Ницца всегда останется итальянской, если бы она в настоящий момент даже и отошла к Франции. Савойя может пожелать сама присоединиться к Франции и, вероятно, в будущем этого захочет, когда произойдет большая консолидация крупных европейских наций. Но. далеко но безразлично, станет ли Савойя французской добровольно после того, как Германия и Италия осуществят свое национальное объединение так же в политическом и военном отношении, и таким образом значительно поднимут свой престиж в Европе, — или правитель, который не может обойтись без завоеваний, как Луи-Наполеон, заполучит ее от раздробленной еще Италии, чтобы; увековечить свое господство над ней и установить в то же время первый прецедент для теории естественных границ.
IV
Для нас, немцев, в этом торге вокруг Савойи и Ниццы важны следующие три существенных момента.

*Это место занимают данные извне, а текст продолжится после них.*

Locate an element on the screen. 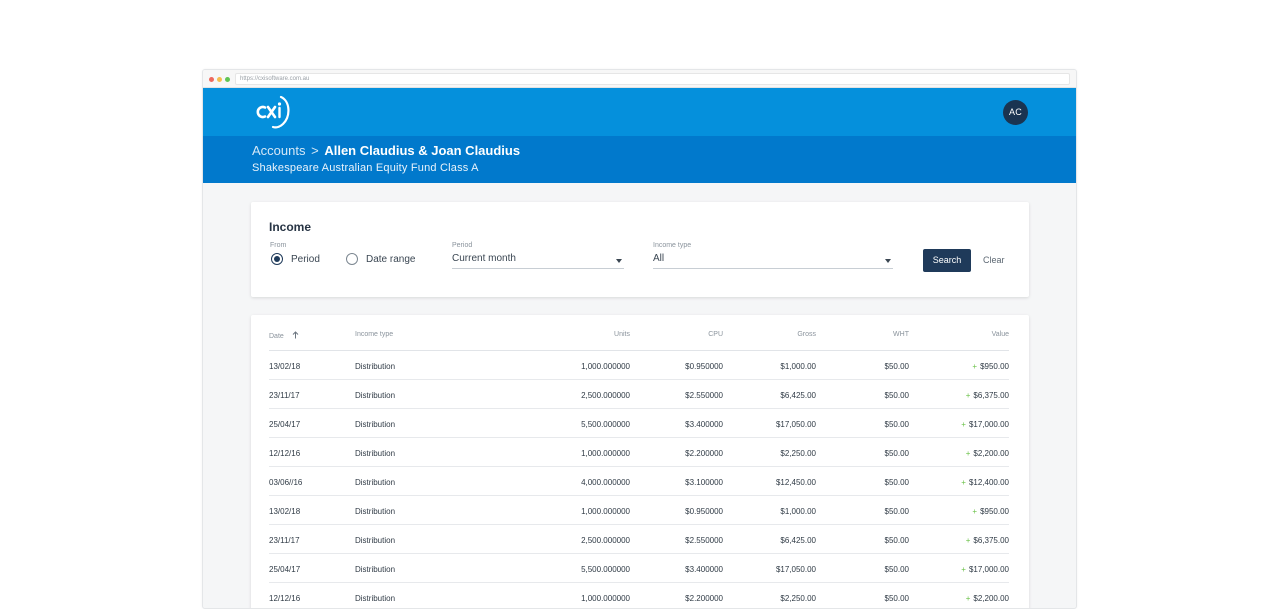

Во-первых, практическое объявление Луи-Наполеоном независимости Италии: Италия разделена, по меньшей мере, на три, а пожалуй, даже и на четыре государства; Венеция принадлежит Австрии; Франция, владея Савойей и Ниццей, господствует над Пьемонтом. Папская область после отделения Романьи совершенно отрежет Неаполь от североитальянского государства и тем самым будет препятствовать всякому его расширению на юг, так как владение оставшейся частью области должно быть «гарантировано» папе. В то же время для североитальянского государства Венеция оставляется в виде очередной приманки, и национальное движение Италии получает в лице Австрии своего непосредственного и главного противника; а для того, чтобы это новое королевство можно было, по желанию Луи-Наполеона, двинуть против Австрии, французы овладевают всеми позициями, господствующими над западными Альпами и выдвигают свои аванпосты на расстояние девяти миль от Турина. Таковы позиции, которые бонапартизм создал себе в Италии и которые, в случае войны за рейнскую границу, заменят ему целую армию. Они дают Австрии лучший повод поставить, самое большее, свой союзнический контингент — если еще не меньше того. Здесь могло бы помочь только одно: полная перемена германской политики в отношении Италии. Что Германия не нуждается в венецианских владениях вплоть до Минчо и По, мы, думается нам, доказали в другом месте. В существовании папского и неаполитанского господства мы также совсем не заинтересованы, а напротив, заинтересованы в восстановлении единой и сильной Италии, которая может проводить собственную политику. В данных условиях мы, следовательно, можем предложить Италии больше, чем бонапартизм.
Скоро, возможно, возникнут обстоятельства, когда важно будет иметь это в виду.
Во-вторых, открытое провозглашение теории естественных границ Франции. Что эту теорию снова написала на своем знамени французская пресса не только с соизволения правительства, но и по прямому его приказу, в этом не может быть никакого сомнения. Эту теорию пока применяют лишь к Альпам. Само по себе это еще в какой-то мере безобидно. Савойя и Ницца — провинции небольшие, с населением соответственно в 575000 и 236000 жителей, и увеличили бы население Франции всего на 811000 человек; их политическое и военное значение не сразу бросается в глаза. Но то, что в связи с притязаниями на эти две провинции снова была выдвинута и возобновлена в памяти французского народа точка зрения естественных границ, то, что к этому лозунгу должно снова привыкнуть ухо Европы, как к другим в разное время за десять лет провозглашавшимся и затем оставленным лозунгам Бонапарта, — вот это касается специально нас, немцев. На языке Первой империи, на котором так старательно продолжали говорить республиканцы из «National»[385], под естественной границей Франции par excellence понимают Рейн. Еще сегодня, когда речь идет о естественной границе, ни один француз не думает о Ницце или Савойе, а только о Рейне. Какое правительство, опирающееся к тому же на завоевательные стремления и традиции страны, осмелится снова провозгласить принцип естественных границ и затем предложить Франции удовольствоваться Ниццей и Савойей?
Вновь провозглашаемая теория естественных границ Франции — прямая угроза Германии, факт, который нельзя недооценивать и который оправдывает национальное чувство, нашедшее выражение в Германии год тому назад. Правда, не Луи-Наполеон, а направляемая им пресса объявляет теперь во всеуслышание, что, конечно, речь шла и теперь идет только о Рейне.